Van Rompuy: Het wordt weer een spannende zomer in Europa
BREDA – „Het wordt weer een spannende zomer”, verwacht EU-president Herman Van Rompuy. Vooral de politieke situatie in Griekenland baart hem zorgen. Meer dan de machtswisseling in Frankrijk.
Over de koers van de nieuwe president in het Elysée, François Hollande, zit hij niet zo in. „Die wenst een vernieuwde agenda, met nadruk op het aanjagen van de economie. Maar hij stelt het begrotingspact niet ter discussie. Hij bepleit alleen dat in te bedden in een beleid van groei en banen.”
Ten aanzien van Griekenland slaat Van Rompuy een somberder toon aan: „Het ziet er echt niet goed uit. De Grieken hebben veel geld gekregen in ruil voor bezuinigingen en hervormingen. Dat is het contract. Terugkomen op de afspraken kunnen zij alleen als de andere kant daarmee instemt.”
De Vlaming Van Rompuy, die fungeert als voorzitter van de Europese toppen, de vergaderingen van de regeringsleiders, hield dinsdagavond in de Grote Kerk in Breda, de Nassaustad, de zogeheten Nassaulezing. Optreden in een kerkgebouw is hem niet vreemd, vertelde hij, maar in een protestantse kerk, dat was de eerste keer.
Natuurlijk ging het vooral over de schuldencrisis, „een crisis zonder weerga”, die uitbrak zo ongeveer toen hij zelf begin 2010 in de EU aantrad. „Zonder dat er overigens een verband tussen het ene en het andere bestaat”, verzekerde de laconieke Belg zijn gehoor.
De aanpak van de problemen binnen de eurozone vereist straffe bezuinigingen. Die leiden wel tot minder bestedingen, minder bedrijvigheid. Van Rompuy: „De oplossing kan echter niet zijn een terugkeer naar de fouten in het verleden, een vergroting van tekorten en schulden. We zijn allemaal voor een groeiagenda, maar dat is niet de makkelijke weg van extra uitgaven. Nee, dat is een lange weg van hervormingen die ingaan tegen gevestigde belangen.”

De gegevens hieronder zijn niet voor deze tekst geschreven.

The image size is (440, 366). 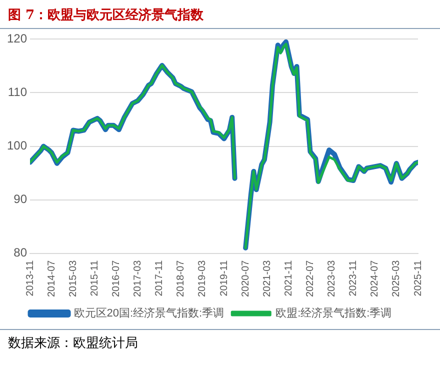 What do you see at coordinates (268, 279) in the screenshot?
I see `x-tick-label: 2021-03` at bounding box center [268, 279].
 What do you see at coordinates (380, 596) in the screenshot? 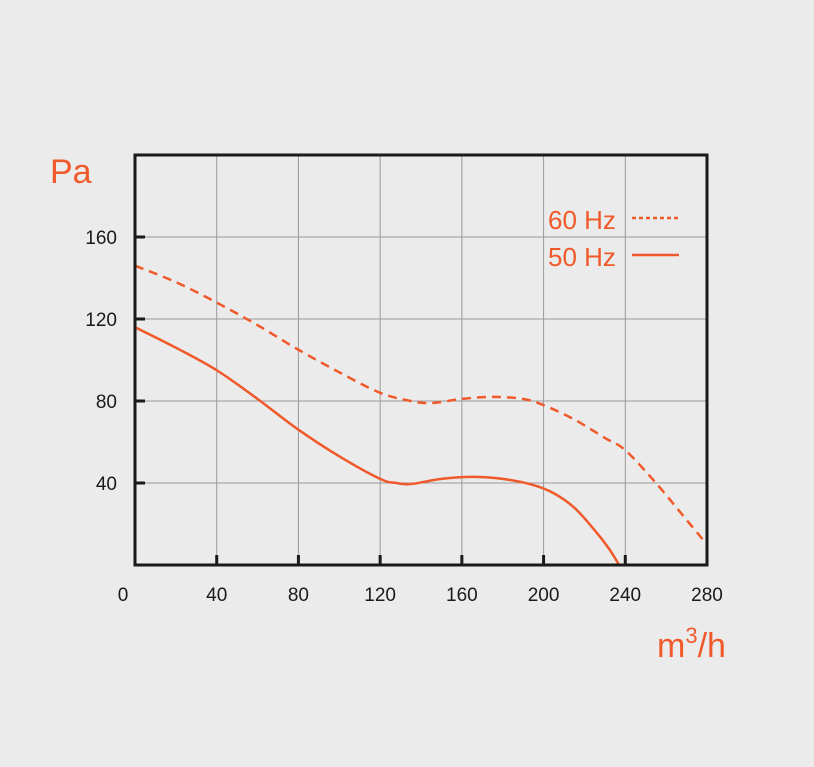
I see `x-tick-label: 120` at bounding box center [380, 596].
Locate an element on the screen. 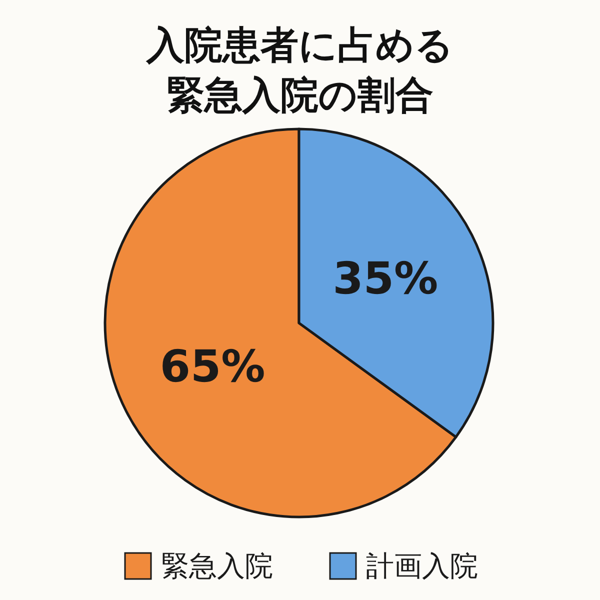 This screenshot has width=600, height=600. legend-label: 計画入院 is located at coordinates (422, 566).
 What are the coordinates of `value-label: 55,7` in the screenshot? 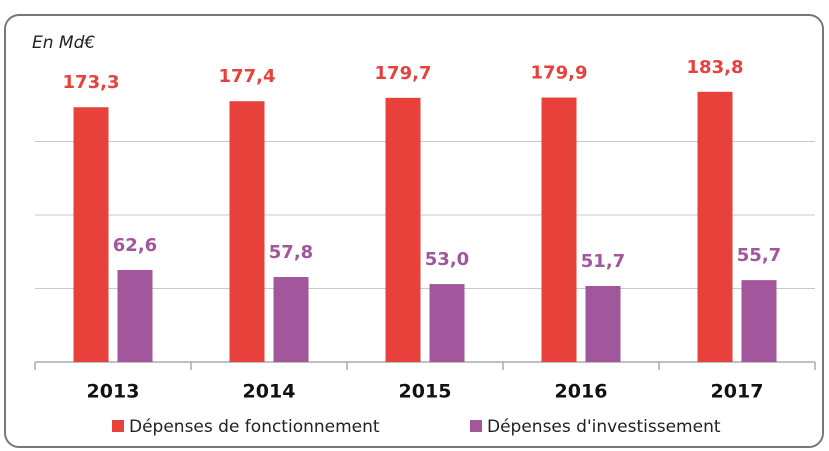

Bij dit laatste noemde hij onder meer aanpassingen op de arbeidsmarkt, waarbij werkenden minder bescherming genieten, en verlaging van het minimumloon. Verder drong hij erop aan prioriteiten te stellen en daarbij uitgaven op gebieden als onderwijs, onderzoek en ontwikkeling en vergroening te ontzien, want die stimuleren de economie op langere termijn. Inmiddels heeft Van Rompuy de EU-leiders uitgenodigd voor een diner op 23 mei met een gedachtewisseling over groeimaatregelen.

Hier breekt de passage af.